Results of model comparison:

Top figures show real number of citations of the test data set (x-axis) and the corresponding number of citations that were predicted by the model (y-axis). Both values are highly correlated, suggesting high predictive power of the models. Predictive power is highest in CNN.

Bottom figures show the accuracy of each category of the future impact score. Predicted numbers of citations were aggregated into five categories, from very low future impact (0-2 citations) to very high future impact (more than 20 citations). Overall, best performance was found with the CNN model. Prediction is more precise for very low and very high future impact.

Convolutional Neural Networks (CNN)

Bidirectional Long Short-Term Memory Neural Networks (Bi-LSTM)

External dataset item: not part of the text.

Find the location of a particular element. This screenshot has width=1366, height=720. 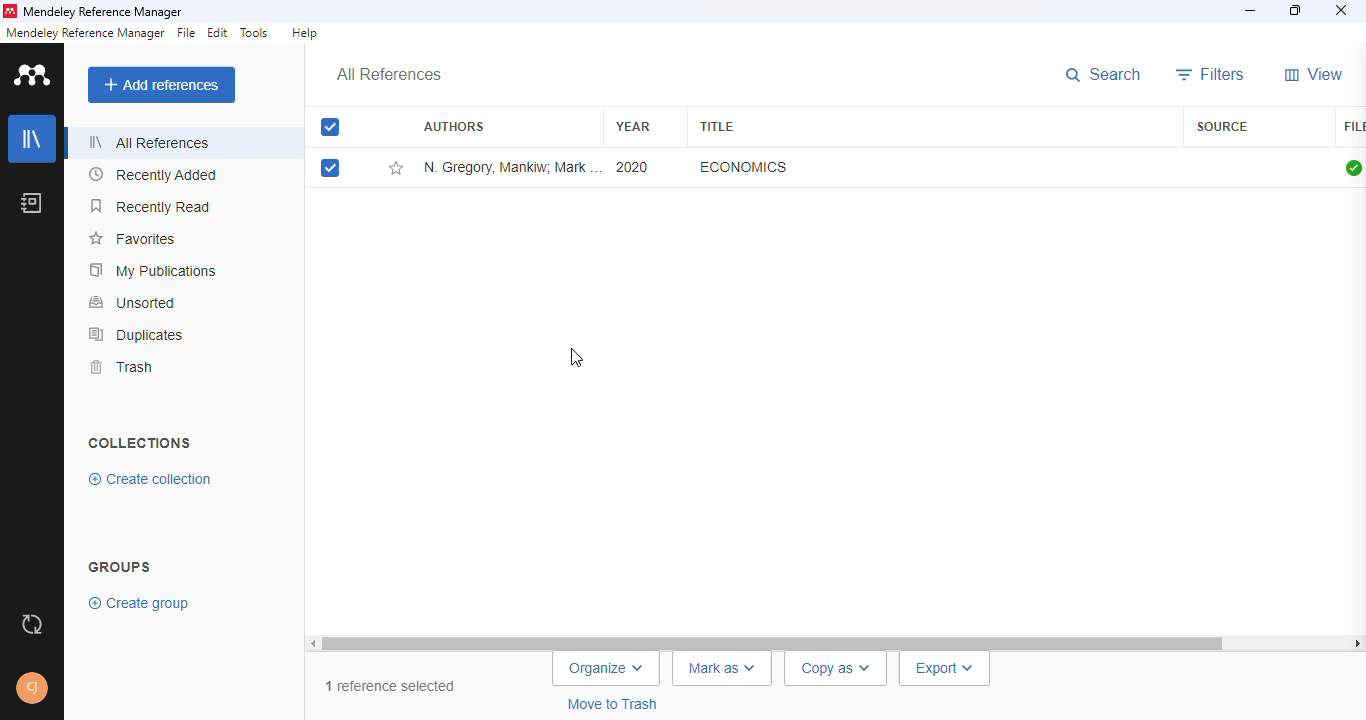

recently read is located at coordinates (151, 207).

Hierarchical Attention Networks (HAT)

In summary, CNN model reveals highest performance, followed by Bi-LSTM models. HAT show rather disappointing results. These findings represent a prove of concept. Further research is needed to increase validity and reliability of the models.

Proof of concept

The number of citations that an research article receives is highly correlated with the research journal in which it was published. The higher the impact factor of a journal the more likely is a high number of citations of an article from that journal. Hence, the predicted number of citations of an article should also cause a high correlation with the journal’s impact factor in which it was published. Importantly, the model predicting the future number of citations has no information about the journal, as well as no information about the author, affiliation, and other meta-data information. Prediction is solely based on the content of the article. Thus, a high correlation between the predicted number citations of an article and the impact factor of the journal in which it was published would give a strong proof for the concept of the predictability of the number of citations. In this analysis the future number of citations of ca. 13.000 research articles published between 02/08/2019 and 02/15/2019 were predicted. Next, prediction values for each article were aggregated based on the research journal in which the article was published. This resulted in a data set of 1223 different research journal and their corresponding mean number of predicted citations. As a result, the journal impact factor and the corresponding mean number of predicted citations revealed a high correlation (r = 0.62). This result shows, that – even if the prediction model holds no information about the journal – the predicted number of citations goes hand in hand with the journal’s impact factor. This is a strong evidence for the predictive power of future impact score.

What's next?

1. Reliablity testing

The present corpus was generated based on articles published in 2016 and their number of citation in 2018. However, how can we be sure that articles published today will also result in a FIS with similar prediction accuracy? In other words, how reliable is our model? The reliability can be tested using different time windows for model calculation. For instance, papers published in 2015 and their citation number in 2017 will be analyzed. In this manner, the time windows will be systematically varied (i.e., 2014+2016, 2015+2017, etc.). If model performance of different time windows is similar, then the reliability of FIS measurement is high.

2. Validity testing

So far, FIS was calculated based on a corpus of 200.000 articles from a broad variety of research fields. Nonetheless, each field of research has a different distribution of citation quantities. In order to validate and improve the FIS, separate neural network models will be generated for different fields of research, such as Medicine, Genetics, Social Sciences, etc.). Results of model predictions will be compared between research fields. This approach should result in similar prediction accuracy and specificity between the different fields of research, which would represent a validation of previous results. In addition, prediction accuracy and specificity should be higher with this approach in comparison to the previous results.